After exhausting the better options we trade circuitous fables and toss back cheap spirits while some breezy jaunt, say George Benson's "Face It Boy, It's Over," whirs and bounces throughout her violet and fuschia Victorian duplex lodged tidily in Long Branch's least remarkable neighborhood. To some of you out there, it may be worth noting that this represents an advanced level of righteous smooveness my pops wouldn't necessarily have endorsed even at his Clark's Desert Boots meets pomegranate guayabera peak of perfection. Sometimes, too many times, Paola jokes that church bells are right around the corner. I ingeniously respond with a series of obvious nonverbal cues suggesting only dread, every time. But realistically, this saturnine tropicalia quest leads only to the autumnal pax americana we'd both prefer to overlook. We're going precisely nowhere, baby.
We do strike a tepid consensus, though, which should count for something. She packs several metric tons of agonized longing into every half-baked warble and sexy little nose scrunch and that alone keeps me partially civilized. She doesn't curse me to East Windsor if I respond to her text messages one note below enraptured or palm her ass during serious conversation. Paola is something else, all rite, and only a middling, easily distracted ingrate takes her chanteuse-ness for granted. Portuguese to Spanish to English translation being risky and grating, she summons the brutish Americanese conjured in a Pentecostal prayer nook/makeshift classroom carved out of the side of a Dunkin Donuts in Parlin and does what she can. Her body English is right on the ball, curving somewhere between Pica Zuro and Colombian so you know I'm bound to mistranslate and fuck this all up.

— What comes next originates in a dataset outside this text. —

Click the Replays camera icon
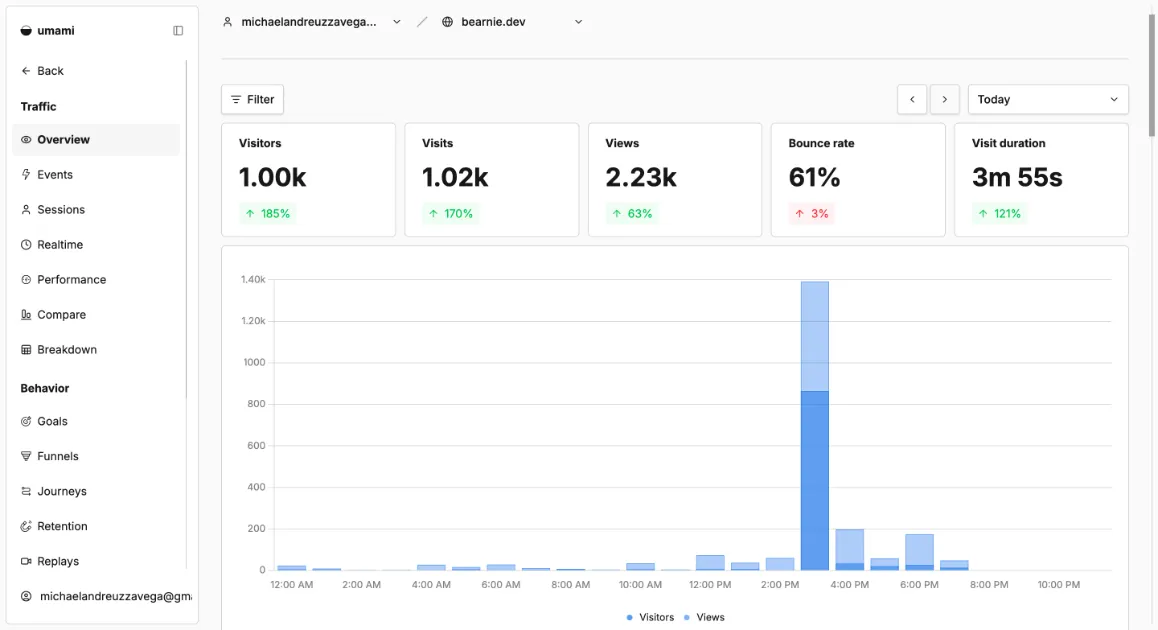This screenshot has width=1158, height=630. tap(26, 562)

For now I know better. Her filtering, her phrasing, her sequencing, and her pitch is Brasilero to the core or it's senseless babble. She may lovingly muster "my cousin Andrea from Nueva Cobriza is an erratic wildflower in a fragile vase" and even pronounce a few of the words correctly. But this is not truth-telling, literalized or poetic. In reality, she is nudging and noodling with tone, pocket, and color in a manner not dissimilar to low resolution YouTube clips of Elizeth Cardoso in her prime. In this same chill mode she murmurs her pulsing dissatisfaction with life in these united states -- the energy expended on buying big giant dumb flashy sexy things, isolation as normative behavior, and so on. My second instinct is to soothe her through trickery, to play the golden-hearted cosmopolitan everyman mystic who with a decidedly sophisticated to-do list and endless availability to whisk away.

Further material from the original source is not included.